If that doesn't work, please enable Trac logging and and add the full traceback to this ticket, along with an example heading that triggers the exception.

### comment:2 Changed 11 years ago by anonymous

This version (r382) works great and there is no more internationalization problem.

### comment:3 Changed 11 years ago by athomas

Hmm, okay. Well I'm really not sure what the correct solution is. Apparently r382 doesn't work with Japanese character sets, but the fix breaks other international characters :\

Perhaps I need to decode using the character set from the HTTP header...

### comment:4 Changed 10 years ago by devil

The version of TOC macro reffered to download: http://trac-hacks.org/download/tocmacro.zip has indeed some difficulties with international chars. But I've tried some version from repository directly source:tocmacro/0.9/TOC.py#382 and it is OK.

### comment:5 Changed 10 years ago by marc.zonzon@…

• Cc marc.zonzon@… added; anonymous removed

OK getting rid of this decode('utf-8') solves the problem, just take the last release and apply the patch below, or take the version http://trac-hacks.org/browser/tocmacro/0.9/TOC.py?rev=320 320 (but you lose the docstring!).

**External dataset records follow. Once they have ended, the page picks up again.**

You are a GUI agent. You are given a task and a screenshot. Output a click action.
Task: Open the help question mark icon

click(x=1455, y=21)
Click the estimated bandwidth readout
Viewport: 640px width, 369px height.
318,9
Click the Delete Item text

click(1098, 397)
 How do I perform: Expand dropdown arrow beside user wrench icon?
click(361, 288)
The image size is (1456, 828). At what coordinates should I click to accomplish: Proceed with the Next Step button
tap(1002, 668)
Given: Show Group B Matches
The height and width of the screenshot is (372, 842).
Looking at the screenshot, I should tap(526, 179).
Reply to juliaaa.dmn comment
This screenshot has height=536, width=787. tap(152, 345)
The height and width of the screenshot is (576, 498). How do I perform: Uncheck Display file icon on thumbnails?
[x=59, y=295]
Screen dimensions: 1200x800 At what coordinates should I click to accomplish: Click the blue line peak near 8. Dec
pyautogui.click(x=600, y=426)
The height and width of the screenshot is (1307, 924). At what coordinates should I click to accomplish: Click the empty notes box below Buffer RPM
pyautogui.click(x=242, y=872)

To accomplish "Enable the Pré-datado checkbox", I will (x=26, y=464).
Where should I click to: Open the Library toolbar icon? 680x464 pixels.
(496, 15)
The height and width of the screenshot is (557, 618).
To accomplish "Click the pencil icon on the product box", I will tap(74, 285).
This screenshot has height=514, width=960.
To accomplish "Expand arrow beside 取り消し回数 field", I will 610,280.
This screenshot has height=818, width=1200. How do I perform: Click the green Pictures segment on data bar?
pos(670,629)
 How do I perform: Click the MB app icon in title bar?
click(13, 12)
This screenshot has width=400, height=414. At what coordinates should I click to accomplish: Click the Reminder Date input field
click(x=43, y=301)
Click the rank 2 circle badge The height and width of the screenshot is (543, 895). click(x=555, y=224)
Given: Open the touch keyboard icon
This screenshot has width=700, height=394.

I suppose that it fails because you have yet written unicode 16, before this utf-8 and StringIO cannot handle both as specified in http://docs.python.org/lib/module-StringIO.html module-StringIO

I don't think it is a problem of http header:

• I'm using utf-8 so you will end-up with the same code that induces this bug,
• The problem is not a bad 8 bits code, it is that your StringIO does not accept 8 bits.

--- TOC.py.bak  2006-03-17 13:38:26.000000000 +0100
+++ TOC.py      2006-03-17 15:09:52.000000000 +0100
@@ -87,7 +87,7 @@
out.write('<a href="%s">%s</a> : %s</li>\n' % (env.href.wiki(page), page, formatted_header))
break
else:
-                default_anchor = anchor = Formatter._anchor_re.sub("", header.decode('utf-8'))
+                default_anchor = anchor = Formatter._anchor_re.sub("", header)
anchor_n = 1
while anchor in seen_anchors:
anchor = default_anchor + str(anchor_n)


### comment:6 Changed 10 years ago by marc.zonzon@…

I'm new to this trac ticket system, and when I have entered this cc field, I didn't think my email will appear, how can I erase it; please save me from a new load of spams''

### comment:7 Changed 10 years ago by athomas

• Cc anonymous added; marc.zonzon@… removed

All you do is clear the CC field...

### comment:8 Changed 10 years ago by athomas

Regarding your previous comment, the thing is, the decode() was necessary to make TOC work for #92. So I have conflicting reports, one where decode() fixes a problem and one where it causes a problem.

Unfortunately I know very little about Python's locale support, so I can't really be of much help fixing it. As usual, patches welcome.

### comment:9 Changed 10 years ago by marc.zonzon@…

How this decode can work in japanese is quite mysterious.

• If you decode utf-8 you obtain an unicode string, so if you write this unicode string, you cannot any longer write a 8 bits string.
• If you need to decode the header why not decode the formatted_header?

I'm quite new to trac, so I don't know how text is stored in database, but I cannot imagine why decoding here the header to unicode.

### comment:10 Changed 10 years ago by athomas

• Resolution set to fixed
• Status changed from assigned to closed

Fixed in r574.